I was driving down the road today praying and just having a wonderful time talking to God. I was doing all the talking and not a lot of listening. Then He spoke. Today was one of those days that He really made me squirm.
Here's how the conversation kinda went from my side:
"Father, I'm really struggling right now. I want to be closer to you and there's just something in the way"
"Ohhhh, you mean that unforgiveness...but I have forgiven him, even if he doesn't deserve it"
"I know, I really do want to forgive him, but I start praying and I get mad all over again...I just get worked up and then I move on."
"What do you mean by 'why do you want to get even?' "
"I know that he is human and therefore not without fault and that I am just the same way. But God..."
"Lord, I do love you and I do want to be obedient. I know that you love him and that you love me. I know that he is as much your son as I am your daughter. Forgive me for holding on to and even cherishing unforgiveness in my heart towards my brother in Christ.
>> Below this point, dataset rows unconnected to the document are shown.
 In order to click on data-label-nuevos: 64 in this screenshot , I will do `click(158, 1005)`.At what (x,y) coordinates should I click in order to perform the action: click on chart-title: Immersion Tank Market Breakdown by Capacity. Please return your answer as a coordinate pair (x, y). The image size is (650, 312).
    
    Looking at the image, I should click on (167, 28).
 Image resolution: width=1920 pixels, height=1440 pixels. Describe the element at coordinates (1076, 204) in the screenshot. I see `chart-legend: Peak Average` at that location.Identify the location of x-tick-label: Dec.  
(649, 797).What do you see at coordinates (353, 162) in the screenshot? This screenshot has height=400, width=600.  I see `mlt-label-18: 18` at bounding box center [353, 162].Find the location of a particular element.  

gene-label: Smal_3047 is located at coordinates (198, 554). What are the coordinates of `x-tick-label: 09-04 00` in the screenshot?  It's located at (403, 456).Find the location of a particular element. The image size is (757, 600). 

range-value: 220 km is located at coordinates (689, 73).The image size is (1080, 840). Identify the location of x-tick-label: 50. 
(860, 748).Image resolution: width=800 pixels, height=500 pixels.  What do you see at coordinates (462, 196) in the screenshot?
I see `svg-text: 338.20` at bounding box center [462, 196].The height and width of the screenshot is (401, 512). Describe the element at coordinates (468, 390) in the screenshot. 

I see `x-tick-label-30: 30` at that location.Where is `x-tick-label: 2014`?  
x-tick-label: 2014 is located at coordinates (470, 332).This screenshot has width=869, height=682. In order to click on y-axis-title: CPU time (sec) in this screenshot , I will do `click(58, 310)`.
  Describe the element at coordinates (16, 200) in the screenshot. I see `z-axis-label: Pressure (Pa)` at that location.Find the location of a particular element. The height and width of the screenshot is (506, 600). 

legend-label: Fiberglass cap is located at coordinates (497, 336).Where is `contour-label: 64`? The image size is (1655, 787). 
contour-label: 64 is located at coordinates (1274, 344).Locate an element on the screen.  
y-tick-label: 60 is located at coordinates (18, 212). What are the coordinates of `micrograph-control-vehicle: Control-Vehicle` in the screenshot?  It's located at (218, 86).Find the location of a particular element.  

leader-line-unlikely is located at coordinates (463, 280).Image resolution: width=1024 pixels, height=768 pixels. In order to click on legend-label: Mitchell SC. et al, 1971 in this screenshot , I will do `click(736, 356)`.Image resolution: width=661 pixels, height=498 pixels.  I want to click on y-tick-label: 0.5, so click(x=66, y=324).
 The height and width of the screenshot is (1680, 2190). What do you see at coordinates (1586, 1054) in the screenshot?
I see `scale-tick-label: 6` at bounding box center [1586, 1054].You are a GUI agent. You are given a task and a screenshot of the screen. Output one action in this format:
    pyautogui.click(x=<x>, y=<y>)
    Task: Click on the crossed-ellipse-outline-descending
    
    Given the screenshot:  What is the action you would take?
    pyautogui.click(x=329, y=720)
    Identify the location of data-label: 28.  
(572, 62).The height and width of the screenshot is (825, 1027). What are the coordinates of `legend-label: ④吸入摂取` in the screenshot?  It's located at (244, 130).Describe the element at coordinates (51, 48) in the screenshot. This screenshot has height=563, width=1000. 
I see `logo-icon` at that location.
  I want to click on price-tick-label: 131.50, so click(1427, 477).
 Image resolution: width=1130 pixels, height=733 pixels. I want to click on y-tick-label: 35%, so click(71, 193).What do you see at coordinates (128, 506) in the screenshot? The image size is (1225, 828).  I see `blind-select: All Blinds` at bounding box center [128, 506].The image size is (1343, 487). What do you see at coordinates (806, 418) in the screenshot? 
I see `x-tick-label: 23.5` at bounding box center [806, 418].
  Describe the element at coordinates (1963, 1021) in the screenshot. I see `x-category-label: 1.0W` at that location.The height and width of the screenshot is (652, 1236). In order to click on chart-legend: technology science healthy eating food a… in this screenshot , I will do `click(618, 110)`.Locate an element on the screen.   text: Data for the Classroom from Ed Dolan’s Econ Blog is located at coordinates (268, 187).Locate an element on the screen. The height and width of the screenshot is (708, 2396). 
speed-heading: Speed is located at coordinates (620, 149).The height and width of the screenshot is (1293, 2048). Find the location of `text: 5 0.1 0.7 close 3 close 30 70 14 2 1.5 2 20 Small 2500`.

I forgive him...no strings attached...help me love him in the way you do."
"Send him a Christmas Card?? Tell him I love him! Okay, I will as soon as I get home."
"I love you too! Thank you for hearing me. Thank you for correcting me and setting me on the right path."
I continued my drive, eyes a bit misty, backside a bit sore, heart a lot lighter. And yes, a Christmas Card has been done and is addressed and ready to go.